“Mato Grosso do Sul nasceu errado, mas não pela divisão e sim na partilha territorial”. diz ex-deputado

Cícero de Souza durante entrevista  ao Portal,de Notícias O Estado MS Online (Foto: Valentin Manieri)
Cícero de Souza durante entrevista ao Portal,de Notícias O Estado MS Online (Foto: Valentin Manieri)

O ex-deputado estadual e conselheiro aposentado do Tribunal de Contas, Cícero de Souza, 76 anos, que presidiu o Legislativo e a Corte fiscal, concedeu entrevista ao Portal de Notícias O Estado MS Online, à TV Player e ao Jornal O Estado MS, onde falou sobre divisão do então Mato Grosso e a criação do Estado de Mato Grosso do Sul, erros e acertos das administrações da nova unidade da federação, da necessidade de implementação de projetos voltados ao social e à economia. Falou também da política partidária e deu sua opinião sobre o momento que o país vive. Leia abaixo a entrevista na íntegra:

 

O Estado: Mato Grosso completou 44 anos. Quais os os avanços e os entraves?
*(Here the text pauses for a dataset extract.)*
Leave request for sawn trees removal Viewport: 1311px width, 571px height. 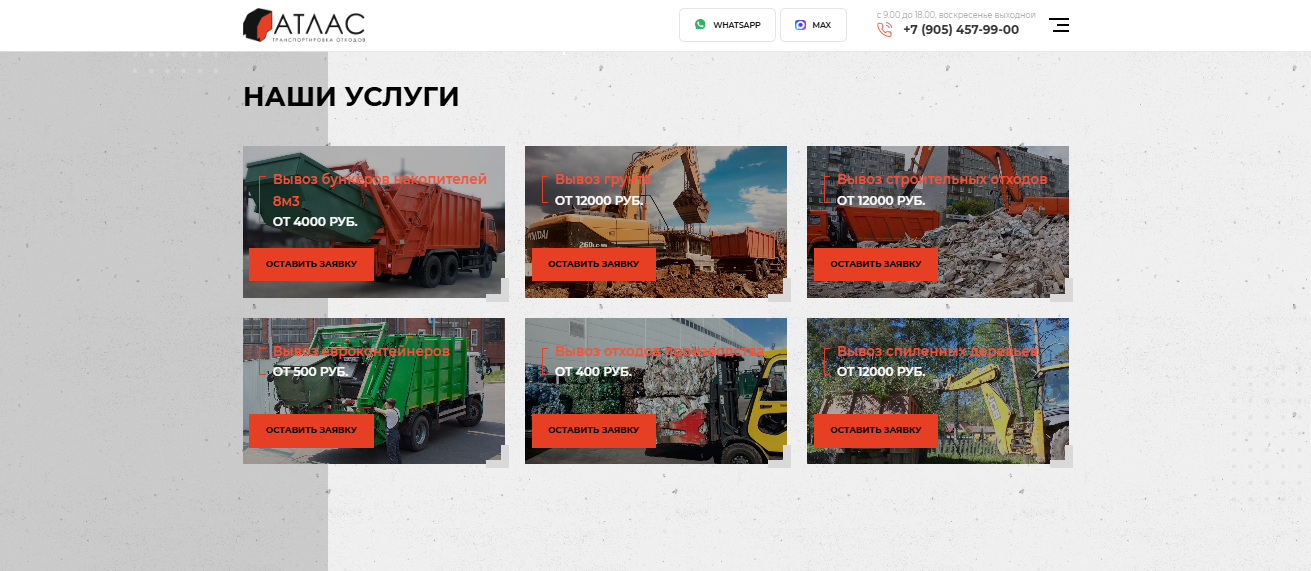pos(875,430)
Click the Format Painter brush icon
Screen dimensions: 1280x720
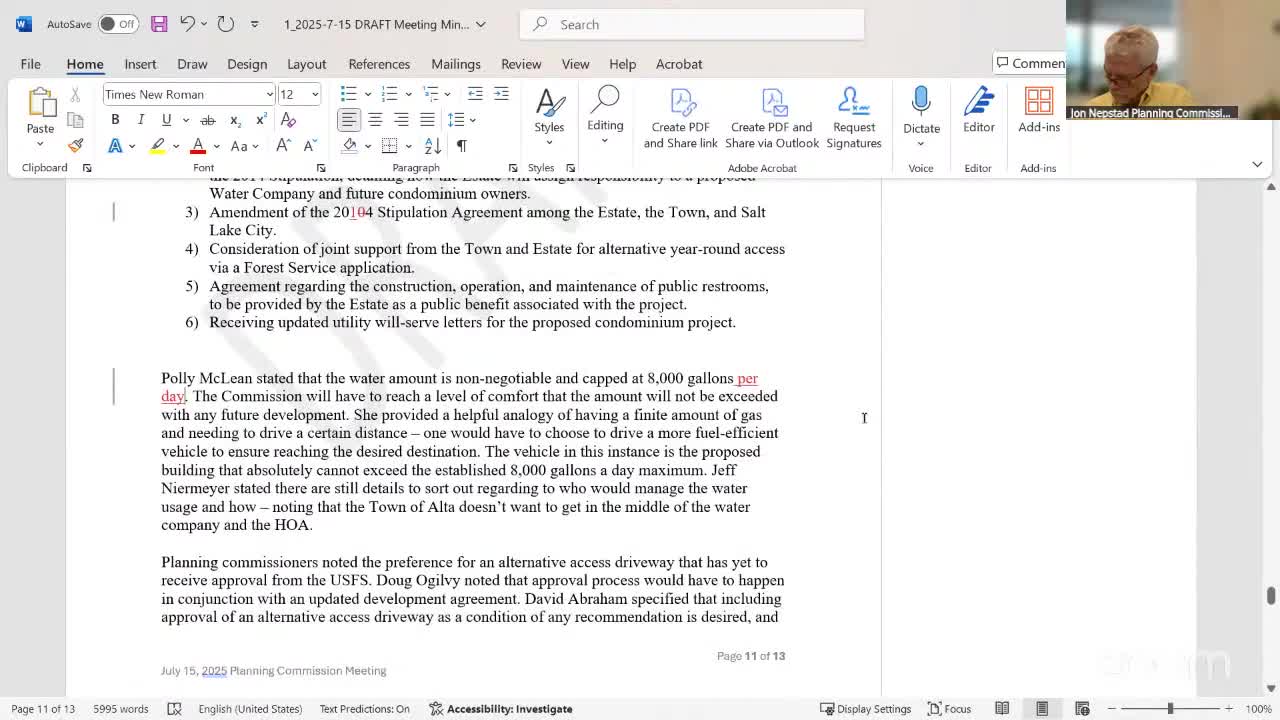point(75,146)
 Cícero de Souza: A divisão com Mato Grosso já era uma pretensão há muito anos, desde a época do império da monarquia, mas os portugueses não deixaram. Quando foi feita a divisão em 1977 essa divisão foi totalmente errônea.  Pelo o seguinte: A área territorial de Mato Grosso uno era de 1 milhão 260 mil km² ,o segundo estado om a maior extensão territorial das 27 unidades do Brasil. Mato Grosso do Sul nasceu errado, mas não na divisão e sim na partilha. Se 1 milhão e 260 mil km², dividido por dois, daria exatamente 630 mil km², mas MS ficou com só 357 mil km², enquanto Mato Grosso ficou 903 mil km², uma diferencia substancial que corresponde a mais ou menos a área do estado de São Paulo, que tem 248 mil km².

 

O Estado: A menor extensão territorial de MS não facilitaria para melhores aplicações no investimento?*

Cícero de Souza:  Quando os políticos querem uma coisa, eles fazem de tudo para favorecer; haviam políticos de Mato Grosso do Sul que, na época, queriam dividir o Estado de qualquer forma. Mas, Mato Grosso foi inteligente. O Mato Grosso uno tinha somente 93 municípios e, na divisão, 55 município ficaram para Mato Grosso do Sul , enquanto ficaram 38 municípios no norte. Porém, eles ficaram com 903 mil km², área quase duas vezes maior que Mato Grosso do Sul.

 

O Estado: Qual foi a fakha?

Cícero de Souza: A nossa população hoje gira em torno de 2 milhões e meio de habitantes. Fazendo uma analogia, a Alemanha tem exatamente a mesma extensão territorial de Mato Grosso do Sul e lá tem 80 milhões de habitantes, 16 províncias e é o maior PIB (Produto Interno Bruto) da Europa, com 4 trilhões e 500 bilhões de dólares. O país mais rico dos outros 50 que compõem a Europa. Nós achávamos que Mato Grosso do Sul era um estado rico e que não precisava de população. Não cativaram ninguém para que entrasse no nosso Estado para ganhar novas fontes econômicas. Agora, começa a ter um desdobramento com as novas tecnologias que vão surgindo da exploração da terra para a soja que vem nos salvando. O nosso rebanho bovino foi o primeiro do Brasil, com 27 milhões de cabeças de gado. Hoje, nós somos o quarto. Primeiro Mato Grosso com 33 milhões, depois Minas Gerais com 28 milhões e depois Goiás, com mais de 20 milhões. Nós nem temos 20 milhões mais.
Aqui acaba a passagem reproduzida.